**EXERCISE DETAILS:**
The answer must consist of every line in the records below that contains the string "agent".

(Saved data entries)
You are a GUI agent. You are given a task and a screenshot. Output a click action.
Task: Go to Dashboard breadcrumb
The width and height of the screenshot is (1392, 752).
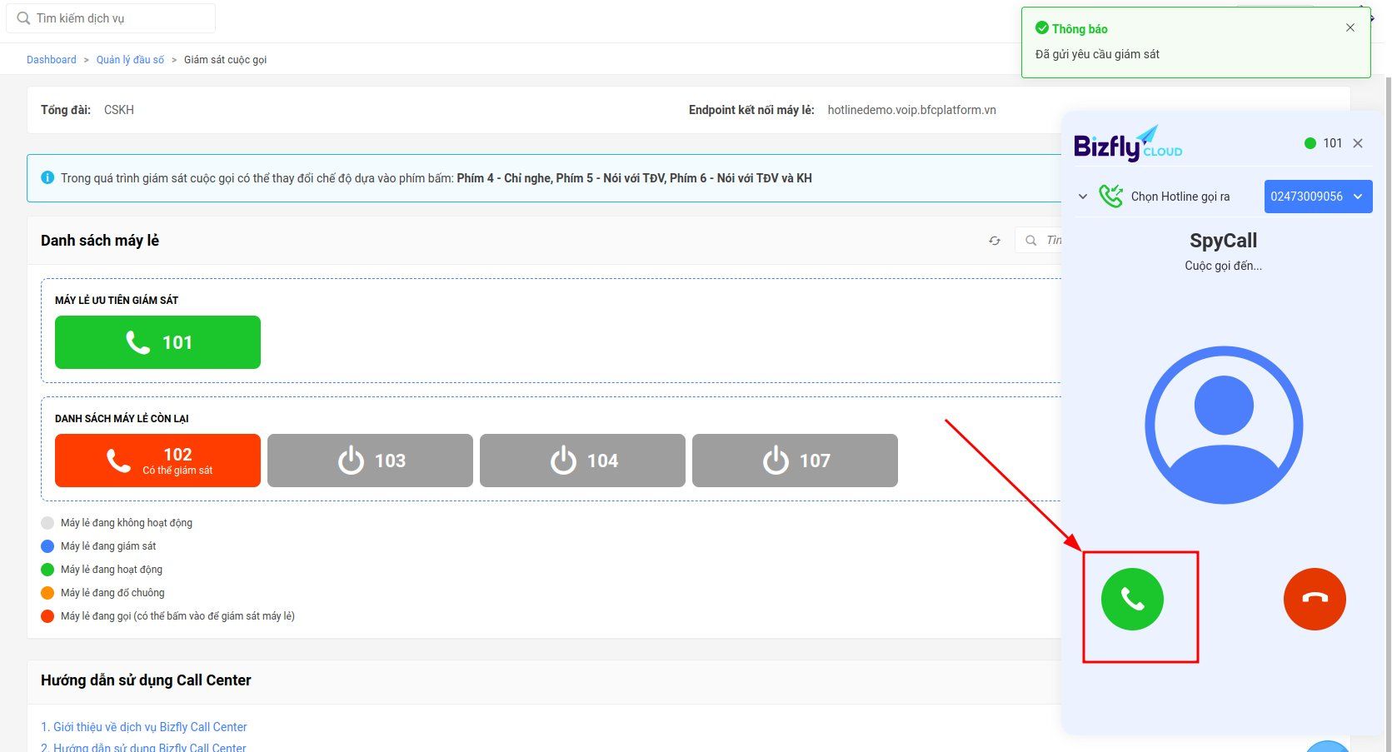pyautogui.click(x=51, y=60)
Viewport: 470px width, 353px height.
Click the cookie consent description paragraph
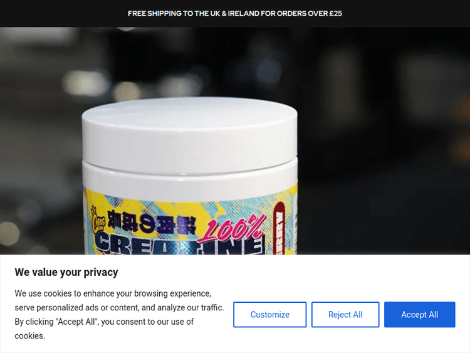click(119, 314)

---

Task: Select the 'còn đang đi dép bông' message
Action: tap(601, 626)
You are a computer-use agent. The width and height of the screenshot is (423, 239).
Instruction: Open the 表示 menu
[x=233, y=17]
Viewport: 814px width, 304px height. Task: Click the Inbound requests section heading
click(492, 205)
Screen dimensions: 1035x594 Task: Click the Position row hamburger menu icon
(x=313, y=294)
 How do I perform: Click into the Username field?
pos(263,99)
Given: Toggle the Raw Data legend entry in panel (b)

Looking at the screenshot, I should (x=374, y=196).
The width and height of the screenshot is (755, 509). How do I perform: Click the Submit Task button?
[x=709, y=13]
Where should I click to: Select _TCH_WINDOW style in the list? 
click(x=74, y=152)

* * *

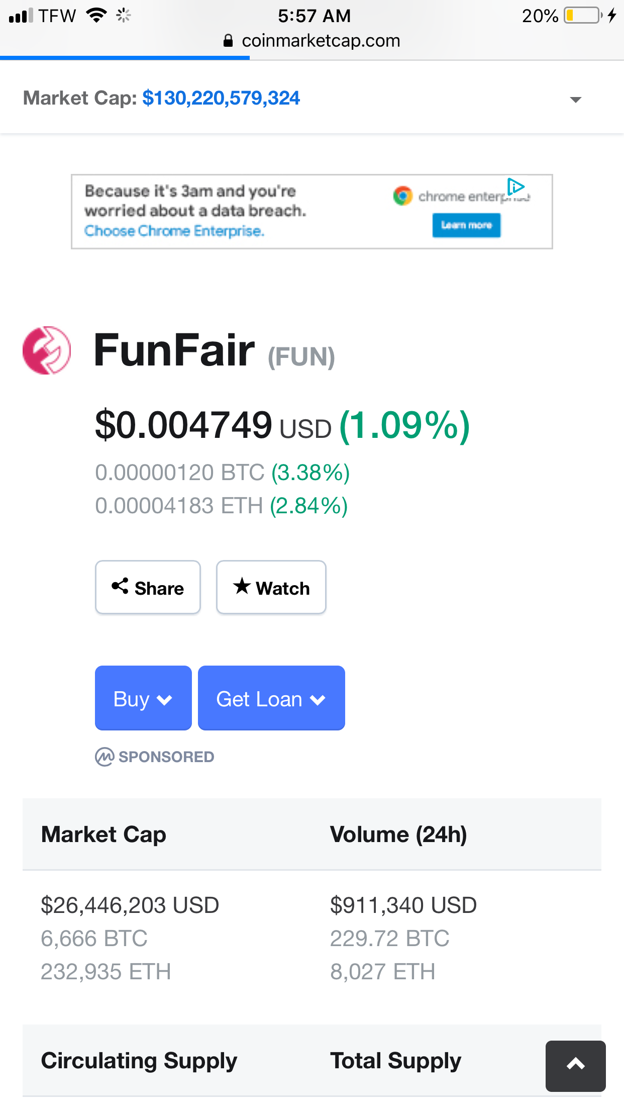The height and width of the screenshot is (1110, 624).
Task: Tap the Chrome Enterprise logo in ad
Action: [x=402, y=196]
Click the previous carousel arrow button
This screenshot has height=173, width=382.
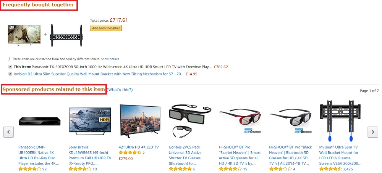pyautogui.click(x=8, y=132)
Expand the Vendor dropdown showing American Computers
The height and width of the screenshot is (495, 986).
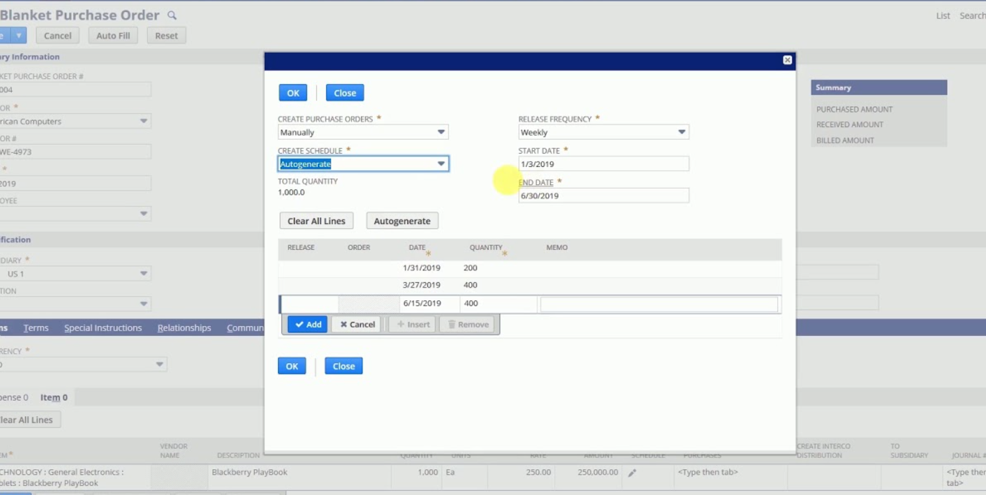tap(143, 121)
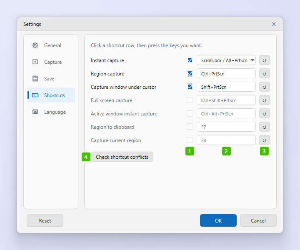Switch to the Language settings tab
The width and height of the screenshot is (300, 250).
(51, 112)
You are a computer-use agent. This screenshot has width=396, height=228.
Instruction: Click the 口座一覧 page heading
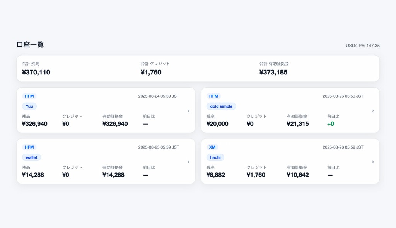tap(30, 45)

**YOUR SOLUTION:**
You are a GUI agent. You are given a task and a screenshot. Output a click action.
You are a computer-use agent. The width and height of the screenshot is (423, 239).
You are a computer-use agent. This screenshot has width=396, height=228.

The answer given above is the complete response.